Task item - Your copy should match the records exactly, except that no pictures appear in it.

Stored data entries -
================================
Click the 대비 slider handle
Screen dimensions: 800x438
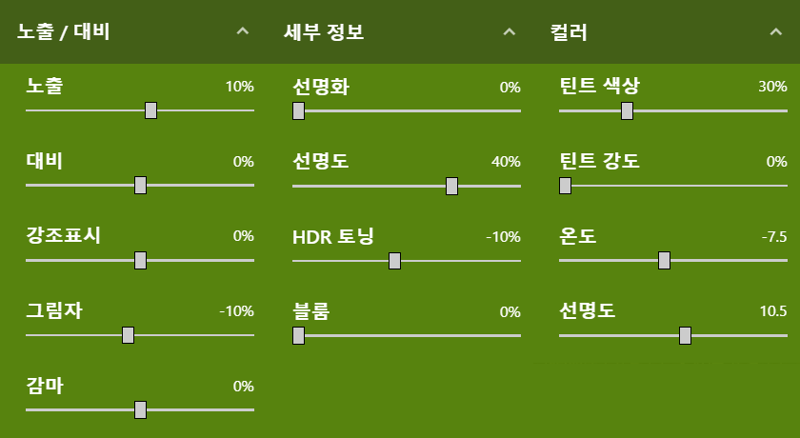(x=140, y=185)
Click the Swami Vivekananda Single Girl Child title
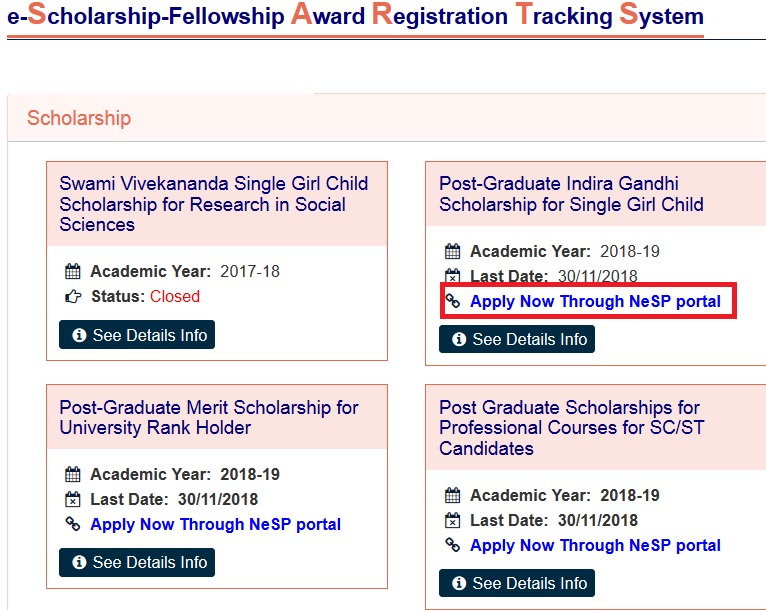Screen dimensions: 766x610 213,204
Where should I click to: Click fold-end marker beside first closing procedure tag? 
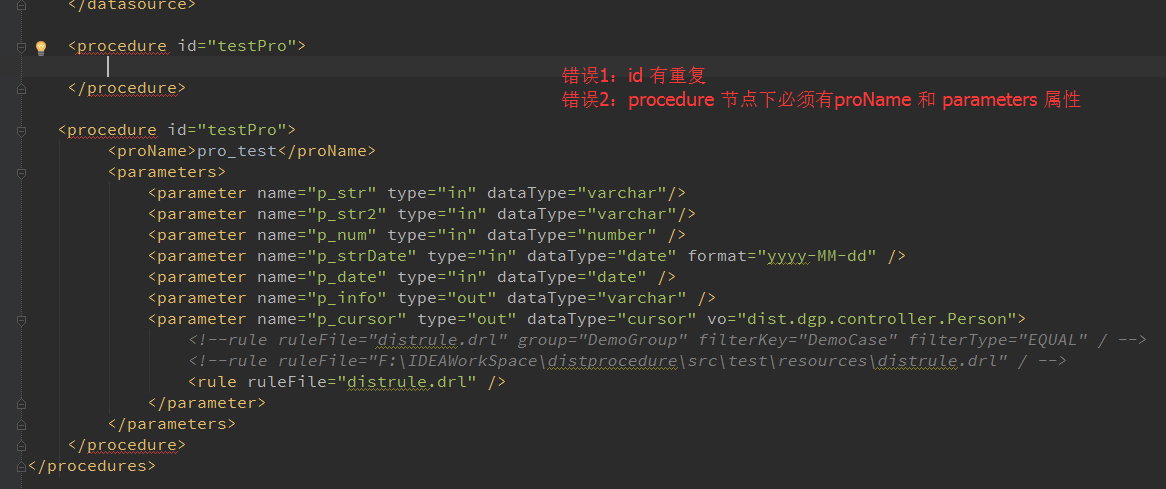21,88
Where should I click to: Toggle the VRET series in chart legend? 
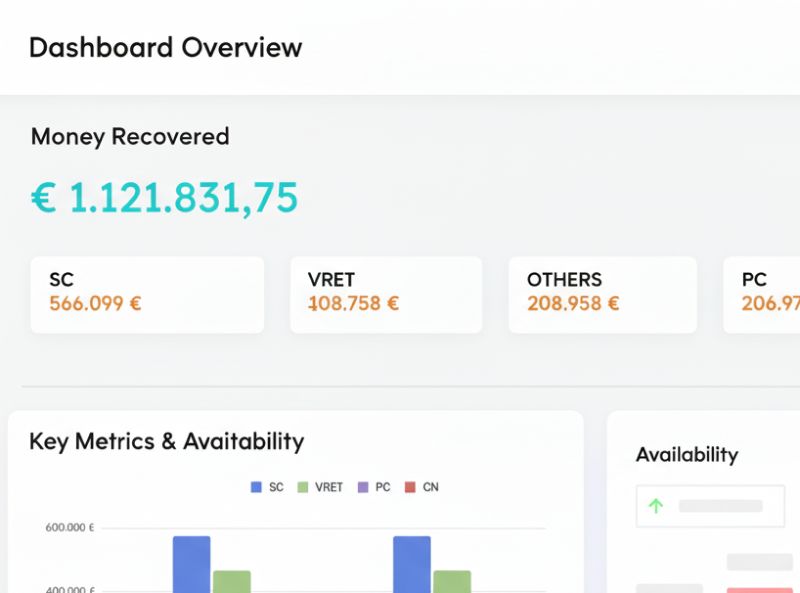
================================
Task result -
Click the 대비 slider handle
Screen dimensions: 800x438
(x=140, y=185)
Click the Swami Vivekananda Single Girl Child title
Screen dimensions: 766x610 213,204
Where should I click to: Click fold-end marker beside first closing procedure tag? 
21,88
Where should I click to: Toggle the VRET series in chart legend? 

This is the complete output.